» PASSAGE TO READ:
• • • • •

The Logical Progression book details a surprisingly effective program of nonlinear training for rock climbers. The program is simple, flexible, and enjoyable…and follows a simple series of workouts. In general, athletes are asked to do an Integrated Strength workout, followed by a hard bouldering session, followed by a session designed to increase their endurance.
Although I wrote the program with route climbers in mind, the book has taken on some amount of popularity with boulderers, too. Although the plan can work well to develop a boulderer’s ability as it’s written, I have developed a modification of the original plan that is more suitable to the needs of bouldering.
To review…
The nonlinear approach involves sequencing several different sessions which aim at specific performance variables. By switching between the foci of sessions, we are better able to sustain high levels of performance across strength, power, endurance, etc. Although you could conceivably focus on one style of training for a few sessions at a time before switching to a new focus, we have found that switching efforts each session seems to produce the best results and keeps athletes interested longer.

• • • • •

» RECORD SET:

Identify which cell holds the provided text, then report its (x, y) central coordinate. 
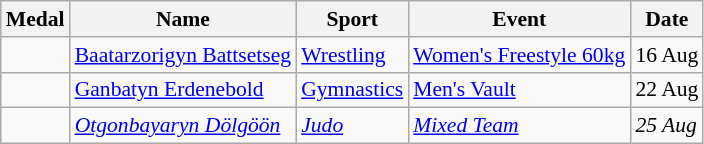
Medal (36, 19)
Sport (352, 19)
Otgonbayaryn Dölgöön (184, 126)
Mixed Team (519, 126)
Gymnastics (352, 90)
16 Aug (666, 55)
Date (666, 19)
Men's Vault (519, 90)
Event (519, 19)
Wrestling (352, 55)
Women's Freestyle 60kg (519, 55)
Name (184, 19)
Baatarzorigyn Battsetseg (184, 55)
Judo (352, 126)
Ganbatyn Erdenebold (184, 90)
25 Aug (666, 126)
22 Aug (666, 90)
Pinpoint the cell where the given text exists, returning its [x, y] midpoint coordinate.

• • • • •

» TASK OBJECTIVE:
According to the passage on nonlinear training for climbers, what three sessions make up the general workout sequence, and in what order?

» OUTPUT OF THE TASK:
An Integrated Strength workout, then a hard bouldering session, then a session designed to increase endurance.